Problem> Could you reproduce the lines below from the one with "Violence exercée sur les femmes (880, 820)" through the one with "Categorías (322, 27)"? Keep both ends and add nothing.

Extracted material>
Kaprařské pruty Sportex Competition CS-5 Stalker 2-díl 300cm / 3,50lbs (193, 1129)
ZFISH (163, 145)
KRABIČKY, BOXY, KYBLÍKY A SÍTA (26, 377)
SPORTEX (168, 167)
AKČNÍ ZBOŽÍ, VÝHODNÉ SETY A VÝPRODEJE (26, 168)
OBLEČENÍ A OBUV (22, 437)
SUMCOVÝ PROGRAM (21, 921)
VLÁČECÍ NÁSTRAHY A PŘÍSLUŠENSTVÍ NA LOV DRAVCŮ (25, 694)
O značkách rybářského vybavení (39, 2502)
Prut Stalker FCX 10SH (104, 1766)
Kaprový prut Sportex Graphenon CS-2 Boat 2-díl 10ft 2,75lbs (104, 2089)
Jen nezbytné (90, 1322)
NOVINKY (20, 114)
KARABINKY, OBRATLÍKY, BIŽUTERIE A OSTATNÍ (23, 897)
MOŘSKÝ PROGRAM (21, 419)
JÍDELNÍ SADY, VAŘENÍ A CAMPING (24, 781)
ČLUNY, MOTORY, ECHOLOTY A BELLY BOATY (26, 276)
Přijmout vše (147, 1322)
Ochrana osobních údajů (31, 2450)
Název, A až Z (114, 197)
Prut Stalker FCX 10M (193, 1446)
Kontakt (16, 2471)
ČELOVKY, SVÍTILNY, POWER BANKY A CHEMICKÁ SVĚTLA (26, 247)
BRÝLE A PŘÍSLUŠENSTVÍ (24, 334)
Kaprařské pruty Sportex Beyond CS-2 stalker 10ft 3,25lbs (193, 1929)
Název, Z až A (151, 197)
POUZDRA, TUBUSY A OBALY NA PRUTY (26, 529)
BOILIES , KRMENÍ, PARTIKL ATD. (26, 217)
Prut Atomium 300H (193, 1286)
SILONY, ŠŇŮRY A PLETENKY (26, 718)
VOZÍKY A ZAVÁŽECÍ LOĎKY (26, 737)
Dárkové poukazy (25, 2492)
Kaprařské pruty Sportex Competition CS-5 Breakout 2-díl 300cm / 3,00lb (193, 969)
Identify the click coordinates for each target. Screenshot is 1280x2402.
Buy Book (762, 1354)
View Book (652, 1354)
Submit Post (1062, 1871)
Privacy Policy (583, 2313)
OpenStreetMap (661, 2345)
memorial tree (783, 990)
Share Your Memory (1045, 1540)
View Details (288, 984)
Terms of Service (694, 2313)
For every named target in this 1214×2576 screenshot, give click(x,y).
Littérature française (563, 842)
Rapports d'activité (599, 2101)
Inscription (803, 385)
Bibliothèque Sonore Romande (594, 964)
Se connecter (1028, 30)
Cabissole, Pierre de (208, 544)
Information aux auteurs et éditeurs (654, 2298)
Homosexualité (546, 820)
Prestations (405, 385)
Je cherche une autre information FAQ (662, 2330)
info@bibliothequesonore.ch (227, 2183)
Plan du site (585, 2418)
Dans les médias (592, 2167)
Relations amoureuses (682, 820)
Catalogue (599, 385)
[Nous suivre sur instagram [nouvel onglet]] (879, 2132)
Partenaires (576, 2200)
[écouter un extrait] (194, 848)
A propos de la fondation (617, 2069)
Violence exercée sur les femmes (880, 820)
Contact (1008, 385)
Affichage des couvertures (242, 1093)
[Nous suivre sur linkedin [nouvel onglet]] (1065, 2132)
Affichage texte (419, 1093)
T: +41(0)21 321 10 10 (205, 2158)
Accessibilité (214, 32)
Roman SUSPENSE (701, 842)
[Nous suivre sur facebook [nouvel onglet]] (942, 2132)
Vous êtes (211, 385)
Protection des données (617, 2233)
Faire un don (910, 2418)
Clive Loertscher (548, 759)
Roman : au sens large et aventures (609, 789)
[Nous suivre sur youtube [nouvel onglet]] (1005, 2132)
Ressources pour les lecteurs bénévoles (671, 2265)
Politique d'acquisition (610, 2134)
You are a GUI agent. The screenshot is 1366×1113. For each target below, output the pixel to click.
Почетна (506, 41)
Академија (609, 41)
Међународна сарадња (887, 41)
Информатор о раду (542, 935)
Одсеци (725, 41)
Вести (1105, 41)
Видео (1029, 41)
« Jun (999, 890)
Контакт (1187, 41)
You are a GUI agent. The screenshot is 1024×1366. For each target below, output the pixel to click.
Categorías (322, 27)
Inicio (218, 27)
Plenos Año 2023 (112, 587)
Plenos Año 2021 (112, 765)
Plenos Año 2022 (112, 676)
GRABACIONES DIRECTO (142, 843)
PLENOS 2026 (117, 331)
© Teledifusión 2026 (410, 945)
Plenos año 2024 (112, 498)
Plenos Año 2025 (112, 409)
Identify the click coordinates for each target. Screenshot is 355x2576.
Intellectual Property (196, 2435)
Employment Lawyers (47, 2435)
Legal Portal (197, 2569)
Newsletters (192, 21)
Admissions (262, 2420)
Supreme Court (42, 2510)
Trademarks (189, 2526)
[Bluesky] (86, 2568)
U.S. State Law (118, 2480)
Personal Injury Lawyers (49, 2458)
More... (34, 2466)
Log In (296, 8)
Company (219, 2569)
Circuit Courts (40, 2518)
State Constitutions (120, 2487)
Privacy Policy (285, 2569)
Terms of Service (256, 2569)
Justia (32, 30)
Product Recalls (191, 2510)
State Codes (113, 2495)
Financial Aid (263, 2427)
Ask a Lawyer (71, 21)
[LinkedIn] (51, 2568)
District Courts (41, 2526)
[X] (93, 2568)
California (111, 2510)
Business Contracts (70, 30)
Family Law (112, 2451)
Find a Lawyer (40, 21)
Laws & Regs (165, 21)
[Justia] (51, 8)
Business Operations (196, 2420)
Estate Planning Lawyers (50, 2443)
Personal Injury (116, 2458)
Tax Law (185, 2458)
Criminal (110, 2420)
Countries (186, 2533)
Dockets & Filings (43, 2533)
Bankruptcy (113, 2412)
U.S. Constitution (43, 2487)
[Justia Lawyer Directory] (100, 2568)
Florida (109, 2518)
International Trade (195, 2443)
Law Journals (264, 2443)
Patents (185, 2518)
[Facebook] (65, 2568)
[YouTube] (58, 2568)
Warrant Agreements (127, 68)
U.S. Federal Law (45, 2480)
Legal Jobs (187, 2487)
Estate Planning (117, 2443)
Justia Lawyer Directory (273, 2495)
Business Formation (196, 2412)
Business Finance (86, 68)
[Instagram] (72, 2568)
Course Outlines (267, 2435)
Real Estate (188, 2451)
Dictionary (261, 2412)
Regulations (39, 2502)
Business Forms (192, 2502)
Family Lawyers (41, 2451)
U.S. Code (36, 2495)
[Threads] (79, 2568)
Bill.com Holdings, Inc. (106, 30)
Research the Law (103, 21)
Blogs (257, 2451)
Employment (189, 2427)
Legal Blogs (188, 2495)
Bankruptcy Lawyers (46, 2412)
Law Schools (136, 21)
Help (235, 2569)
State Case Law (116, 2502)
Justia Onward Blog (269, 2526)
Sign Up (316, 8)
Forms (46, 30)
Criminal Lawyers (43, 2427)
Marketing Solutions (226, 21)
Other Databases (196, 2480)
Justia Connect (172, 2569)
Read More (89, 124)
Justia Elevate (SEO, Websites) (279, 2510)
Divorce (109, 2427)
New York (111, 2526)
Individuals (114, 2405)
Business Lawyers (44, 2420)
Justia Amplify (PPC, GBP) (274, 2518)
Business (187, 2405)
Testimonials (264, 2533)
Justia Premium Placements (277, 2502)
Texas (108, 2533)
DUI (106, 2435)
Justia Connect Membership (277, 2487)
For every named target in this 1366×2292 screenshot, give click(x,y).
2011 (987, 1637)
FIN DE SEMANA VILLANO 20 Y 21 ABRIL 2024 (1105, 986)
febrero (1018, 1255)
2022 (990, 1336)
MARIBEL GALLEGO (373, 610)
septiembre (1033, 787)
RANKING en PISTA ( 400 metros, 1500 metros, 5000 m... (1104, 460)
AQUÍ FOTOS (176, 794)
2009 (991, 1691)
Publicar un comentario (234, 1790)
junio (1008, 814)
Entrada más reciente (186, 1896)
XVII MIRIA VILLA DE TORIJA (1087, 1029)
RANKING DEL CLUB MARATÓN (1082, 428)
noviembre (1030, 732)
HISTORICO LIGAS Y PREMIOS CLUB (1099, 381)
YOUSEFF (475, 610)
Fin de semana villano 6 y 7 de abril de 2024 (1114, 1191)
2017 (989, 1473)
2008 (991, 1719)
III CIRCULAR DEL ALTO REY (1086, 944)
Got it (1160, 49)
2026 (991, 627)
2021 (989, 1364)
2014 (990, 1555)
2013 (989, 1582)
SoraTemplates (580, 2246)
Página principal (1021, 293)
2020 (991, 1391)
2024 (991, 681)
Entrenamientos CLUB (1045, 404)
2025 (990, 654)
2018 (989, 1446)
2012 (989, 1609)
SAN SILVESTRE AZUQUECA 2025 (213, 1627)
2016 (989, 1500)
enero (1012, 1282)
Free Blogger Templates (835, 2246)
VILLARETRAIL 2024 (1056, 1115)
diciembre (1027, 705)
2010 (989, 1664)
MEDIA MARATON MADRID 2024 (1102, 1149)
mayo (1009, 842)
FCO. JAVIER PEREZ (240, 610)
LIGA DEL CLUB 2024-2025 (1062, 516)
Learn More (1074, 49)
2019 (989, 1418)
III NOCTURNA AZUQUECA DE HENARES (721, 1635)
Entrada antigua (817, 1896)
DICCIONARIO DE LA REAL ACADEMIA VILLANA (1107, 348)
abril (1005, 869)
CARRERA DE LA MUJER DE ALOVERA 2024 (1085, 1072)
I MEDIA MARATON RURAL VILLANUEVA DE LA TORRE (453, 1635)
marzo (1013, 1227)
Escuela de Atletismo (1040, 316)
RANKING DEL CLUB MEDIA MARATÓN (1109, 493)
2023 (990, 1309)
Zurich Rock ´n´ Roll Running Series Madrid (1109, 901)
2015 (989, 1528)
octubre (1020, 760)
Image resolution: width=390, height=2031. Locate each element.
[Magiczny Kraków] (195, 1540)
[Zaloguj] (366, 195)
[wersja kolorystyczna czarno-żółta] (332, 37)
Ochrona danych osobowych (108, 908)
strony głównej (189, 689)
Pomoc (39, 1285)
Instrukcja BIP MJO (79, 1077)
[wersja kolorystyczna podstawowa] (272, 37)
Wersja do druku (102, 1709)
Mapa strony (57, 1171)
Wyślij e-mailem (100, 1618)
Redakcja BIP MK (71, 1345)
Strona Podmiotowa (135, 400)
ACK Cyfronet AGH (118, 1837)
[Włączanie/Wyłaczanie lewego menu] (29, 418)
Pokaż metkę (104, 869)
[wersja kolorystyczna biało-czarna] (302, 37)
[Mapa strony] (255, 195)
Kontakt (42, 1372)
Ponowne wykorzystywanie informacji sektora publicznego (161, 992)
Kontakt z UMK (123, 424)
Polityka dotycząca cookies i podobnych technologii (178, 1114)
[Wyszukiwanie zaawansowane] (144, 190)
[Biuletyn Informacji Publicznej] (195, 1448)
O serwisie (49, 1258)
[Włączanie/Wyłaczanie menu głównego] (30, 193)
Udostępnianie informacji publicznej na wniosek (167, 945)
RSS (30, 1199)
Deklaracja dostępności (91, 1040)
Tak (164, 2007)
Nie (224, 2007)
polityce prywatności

Result of this task>
Violence exercée sur les femmes (880, 820)
Contact (1008, 385)
Affichage des couvertures (242, 1093)
[Nous suivre sur linkedin [nouvel onglet]] (1065, 2132)
Affichage texte (419, 1093)
T: +41(0)21 321 10 10 (205, 2158)
Accessibilité (214, 32)
Roman SUSPENSE (701, 842)
[Nous suivre sur facebook [nouvel onglet]] (942, 2132)
Vous êtes (211, 385)
Protection des données (617, 2233)
Faire un don (910, 2418)
Clive Loertscher (548, 759)
Roman : au sens large et aventures (609, 789)
[Nous suivre sur youtube [nouvel onglet]] (1005, 2132)
Ressources pour les lecteurs bénévoles (671, 2265)
Politique d'acquisition (610, 2134)
You are a GUI agent. The screenshot is 1366×1113. For each target below, output the pixel to click.
Почетна (506, 41)
Академија (609, 41)
Међународна сарадња (887, 41)
Информатор о раду (542, 935)
Одсеци (725, 41)
Вести (1105, 41)
Видео (1029, 41)
« Jun (999, 890)
Контакт (1187, 41)
You are a GUI agent. The screenshot is 1024×1366. For each target below, output the pixel to click.
Categorías (322, 27)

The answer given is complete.